— Exercise —
Can you arrange the stretch of the data that opens with the line containing "Open the Select" and closes with the line containing "Viewport: 573px width, 601px" as a numbered list, skipping any blank lines and leaving the pictures out?

— Input data —
○ ○ ○
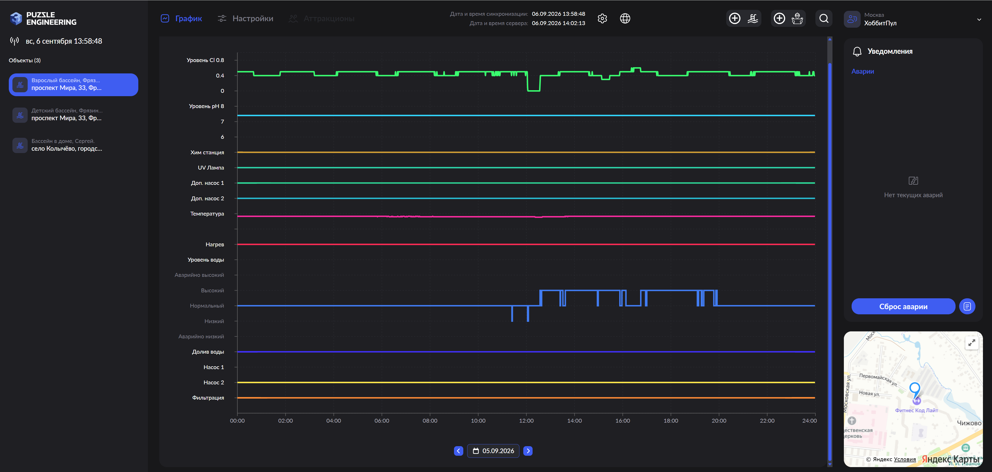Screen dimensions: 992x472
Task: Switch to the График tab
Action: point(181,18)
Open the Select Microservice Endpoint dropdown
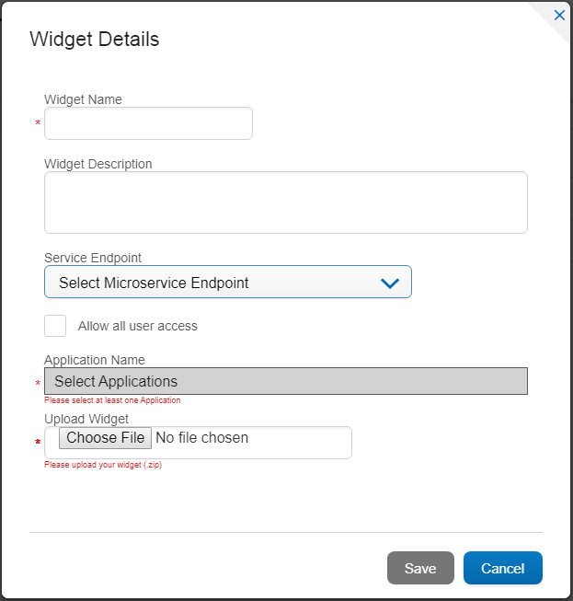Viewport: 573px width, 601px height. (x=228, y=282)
○ ○ ○
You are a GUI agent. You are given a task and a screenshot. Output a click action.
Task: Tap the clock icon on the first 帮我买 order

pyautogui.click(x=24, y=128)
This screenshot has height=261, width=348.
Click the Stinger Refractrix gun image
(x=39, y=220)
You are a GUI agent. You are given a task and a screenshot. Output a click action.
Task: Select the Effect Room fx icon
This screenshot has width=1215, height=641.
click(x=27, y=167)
○ ○ ○
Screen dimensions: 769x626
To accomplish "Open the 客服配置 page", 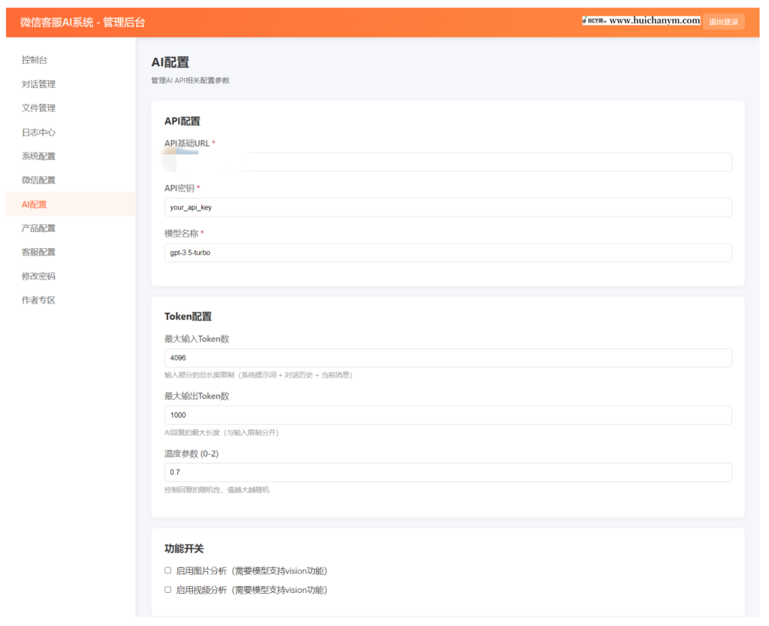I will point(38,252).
○ ○ ○
— Result —
1. Open the Select Microservice Endpoint dropdown
2. Viewport: 573px width, 601px height. (x=228, y=282)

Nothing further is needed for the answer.